Clock In, Babe: 'Forbidden Fruits' Is One Hell of a Shift
By Natalie McCarty
“My job doesn’t define me; my hotness and my personality do.”
There’s a very specific kind of chaos that exists between fluorescent-lit retail purgatory and teenage girlhood at its most unhinged, and Forbidden Fruits revels in it.
Courtesy of IFC Films
Set inside a mall clothing store called Free Eden, the film follows a trio of retail workers—Apple (Lili Reinhart), Cherry (Victoria Pedretti), and Fig (Alexandra Shipp)—who secretly operate as a witchy femme unit. Their dynamic shifts when a new hire named Pumpkin (Lola Tung) threatens to destabilize the balance they’ve built in Paradise.

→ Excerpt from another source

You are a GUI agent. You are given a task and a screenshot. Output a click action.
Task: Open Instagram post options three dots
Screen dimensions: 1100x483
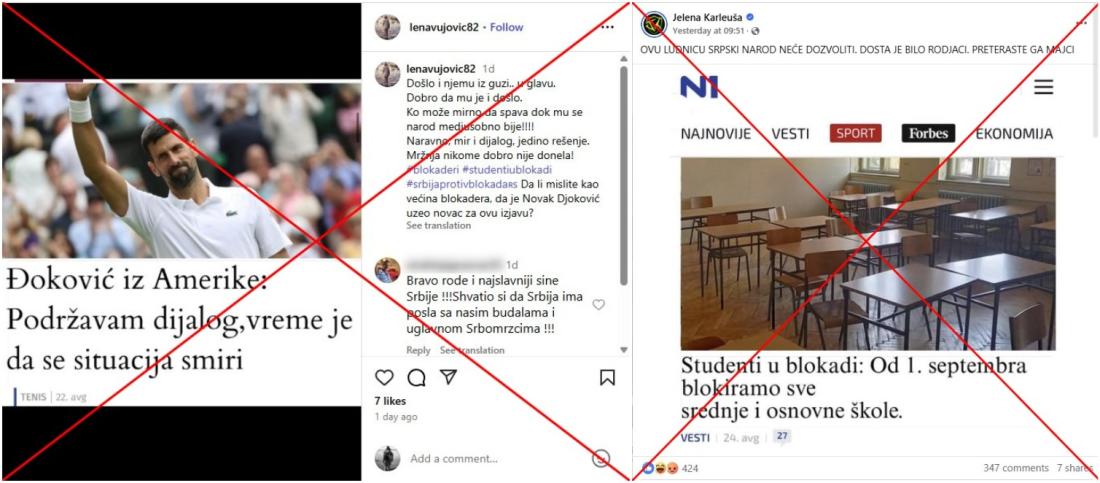click(608, 27)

Marking the feature debut of director Meredith Alloway, Forbidden Fruits pulls from the past, distorts it, and returns it glittered with lingo that could only capture a Gen Z girl’s heart. It channels The Craft’s coven-like sisterhood, Mean Girls’ sharp female social hierarchies, Scream Queens’ self-aware genre play, and just a touch of Fast Times at Ridgemont High’s voyeuristic coming-of-age-in-a-mall energy. The result is knowingly absurd, yet entirely intentional.
Beneath the glossy, candy-coated chaos, Forbidden Fruits quietly skewers something sharper: the transactional nature of identity. Here, femininity feels curated, performed, and sold back to you, like a perfectly folded outfit on a sales floor. In a world of uniforms, both literal and social, who you are can start to feel like just another role you fill.
Courtesy of IFC Films
The casting is where Forbidden Fruits really locks in. Victoria Pedretti thrives in off-kilter, slightly unhinged roles that demand both commitment and control. She’s deeply multifaceted, using that elasticity to anchor even the film’s most heightened moments. Lili Reinhart channels the earnest magnetism that made her early Riverdale work so compelling, layering it with precision that feels pulled straight from the current cultural moment. She’s also channeling a little Whitney Leavitt here, I feel. Lola Tung brings essential heart, her naturalism cutting clean through the stylization to give the film a grounding emotional core. Alexandra Shipp delivers some of the movie’s best comedic timing. It’s a terrific ensemble all around.
Tonally, Forbidden Fruits is unapologetically camp, and its success hinges on commitment. Every performance plays it just seriously enough to keep the absurdity from collapsing in on itself. The film understands that a spiral in the stockroom can feel just as cinematic as a final girl chase scene, and it leans into that with confidence.
Courtesy of IFC Films
Adapted from Lily Houghton’s stage play and produced by Diablo Cody, the film carries a DNA that feels both theatrical and sharply attuned to feminine interiority. It’s easy to imagine Forbidden Fruits finding a second life as a cult favorite.
For audiences who loved Lisa Frankenstein and Booksmart, this will be your thing. It’s not trying to be everything for everyone, and that’s exactly why it works. It’s standing on its own ledge.
So consider this your cue: clock in! It’s a fun shift, babe.